Nordio, da parte sua, puntualizza che la Giustizia non ha un ruolo da mero «passacarte», ma è un «organo politico» che analizza e valuta bene prima di decidere. E mentre via Arenula valutava, la Corte d'appello di Roma scarcerava il libico, rilevando «irritualità» nell'arresto, perchè «non preceduto dalle interlocuzioni con il ministro della Giustizia», che, interessato il giorno prima dalla stessa Corte «non ha fatto pervenire alcuna richiesta in merito». Ma non c'è stata negligenza, sottolinea il guardasigilli: nel documento della Cpi, «c'era tutta una serie di criticità che avrebbero reso impossibile un'immediata richiesta alla Corte d'appello».
Problemi di date, innanzitutto. Dalle carte dell'Aja non è chiaro se i reati attributi ad Almasri sono iniziati nel febbraio 2011 o nel marzo 2015. Incongruenza sanata in una seconda versione del documento, datata 24 gennaio, in cui la Corte si è riunita «ribaltando completamente il precedente mandato di arresto. Quindi il primo atto in base al quale io avrei dovuto chiedere alla Corte d'Appello la conferma era un atto nullo», evidenzia il ministro segnalando anche che una delle tre giudici che si sono occupate del mandato era contraria, ma «il suo parere non ci è stato mandato».
Se il ministro della Giustizia si assolve per non aver dato corso al mandato d'arresto dell'Aja, per quello dell'Interno non c'è stato nulla di irregolare nella veloce espulsione verso Tripoli a bordo di un Falcon dei servizi del comandante libico, martedì 21 gennaio. Piantedosi ha firmato l'espulsione «per motivi di ordine pubblico e di sicurezza dello Stato». Non è un evento raro, sottolinea. Da quando è in carica ne ha firmati 24. È stato criticato l'uso dell'aereo di Stato. Per il titolare del Viminale, si è scelto di agire rapidamente «per i profili di pericolosità riconducibili al soggetto e per i rischi che la sua permanenza in Italia avrebbe comportato».
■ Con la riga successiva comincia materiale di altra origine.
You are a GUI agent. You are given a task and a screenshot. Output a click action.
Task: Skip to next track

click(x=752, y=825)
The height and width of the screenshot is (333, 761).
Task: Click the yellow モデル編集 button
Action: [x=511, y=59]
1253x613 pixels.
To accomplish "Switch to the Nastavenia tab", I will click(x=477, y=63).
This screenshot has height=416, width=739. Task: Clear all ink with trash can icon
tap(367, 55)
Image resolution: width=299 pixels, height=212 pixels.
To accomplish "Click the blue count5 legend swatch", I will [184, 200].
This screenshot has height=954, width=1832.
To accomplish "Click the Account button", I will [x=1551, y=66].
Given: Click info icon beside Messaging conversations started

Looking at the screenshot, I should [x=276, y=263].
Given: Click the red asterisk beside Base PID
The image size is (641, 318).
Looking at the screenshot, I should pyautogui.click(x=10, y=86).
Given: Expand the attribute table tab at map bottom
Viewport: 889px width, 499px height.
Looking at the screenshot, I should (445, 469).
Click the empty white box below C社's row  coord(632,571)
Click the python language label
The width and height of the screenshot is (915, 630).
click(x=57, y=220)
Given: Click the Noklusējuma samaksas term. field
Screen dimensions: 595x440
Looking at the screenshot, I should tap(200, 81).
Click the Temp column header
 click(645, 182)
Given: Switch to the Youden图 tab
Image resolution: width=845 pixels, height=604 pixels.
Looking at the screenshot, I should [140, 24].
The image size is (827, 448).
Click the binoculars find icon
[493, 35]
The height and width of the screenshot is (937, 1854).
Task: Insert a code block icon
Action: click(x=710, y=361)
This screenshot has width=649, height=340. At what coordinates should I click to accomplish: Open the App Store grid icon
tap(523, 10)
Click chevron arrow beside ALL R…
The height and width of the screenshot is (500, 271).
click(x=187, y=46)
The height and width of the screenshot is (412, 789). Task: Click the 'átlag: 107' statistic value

L'aereo è partito da Ciampino per Torino la mattina del 21, quando ancora la Corte d'appello non aveva disposto la scarcerazione. Ma ciò, rimarca, «rientra tra quelle iniziative a carattere preventivo, e quindi aperte a ogni possibile scenario (ivi compreso l'eventuale trasferimento in altro luogo di detenzione), che spettano a chi è chiamato a gestire situazioni che implicano profili di tutela della sicurezza e dell'ordine pubblico di tale rilevanza».